Is Daniel Hannan giving traction to a Gordon recovery?
How dangerous for the Tories are his US comments on the NHS?
It is no accident that in his first act following his return from holiday that David Cameron has emailed party supporters with a strong defence of the NHS. For he more than anybody realises that what is central to decontaminating the Tory brand is to get his party fully behind the health service.
In speech after speech Cameron has stressed that the NHS is safe in Tory hands and budgets will be ring-fenced – a message that has been picked up in the polls which now show that the health service is not the negative for the Tories that it used to be.
But could all this be put at risk by the current health-care debate in the US and the repeated appearance on American TV of Daniel Hannan – the lucid Tory MEP who is a fierce critic of the UK system. Could his views raise question marks over the Tory commitment and provide an opening for Labour?

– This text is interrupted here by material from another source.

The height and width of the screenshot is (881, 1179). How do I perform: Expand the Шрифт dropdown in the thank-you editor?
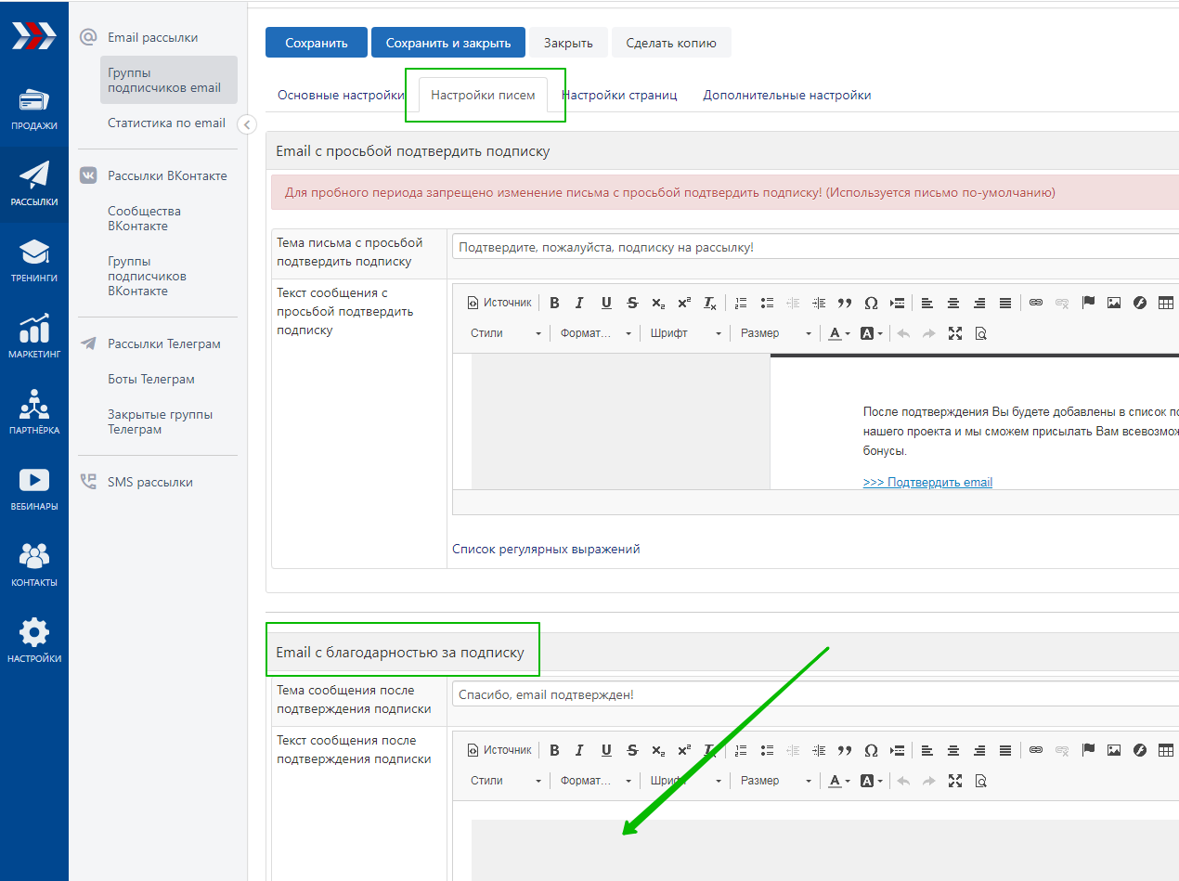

What’s happening is that right-wing critics of Obama’s health-care reform plans are pointing to the UK as an example of what can happen if you create in that awful phrase “socialised medicine”. And if they need evidence then Hannan is on hand to provide it.

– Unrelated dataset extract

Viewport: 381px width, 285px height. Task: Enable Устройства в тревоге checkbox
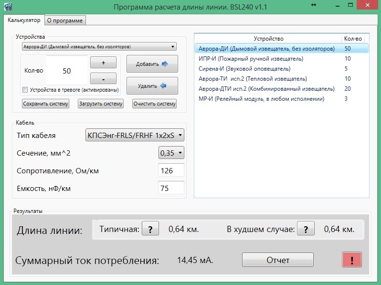coord(25,90)
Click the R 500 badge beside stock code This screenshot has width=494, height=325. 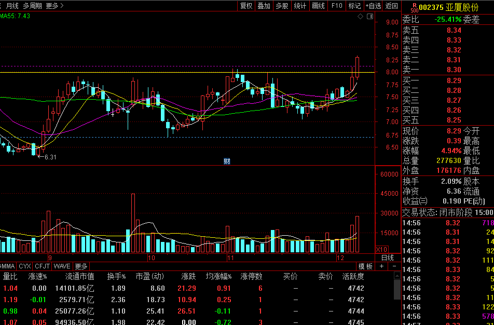click(x=414, y=7)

And what a gift to Labour this might be. For a key part of their defence against the Tory onslaught will be to point to splits and to suggest that whatever Mr Cameron might say there are hard-line right wingers in his party who are ready to undermine what Labour created in 1948.
This could be vital in the coming battle. For if Labour is to impede Cameron’s progress then they have to find a way of getting activists fired up and to provide a reason for former supporters to get out to vote. For a large part of Labour’s current polling plight has not been caused by switching but by a reluctance of those who traditionally identify with the party to back them next time.
If handled smartly then the NHS issue could help change that.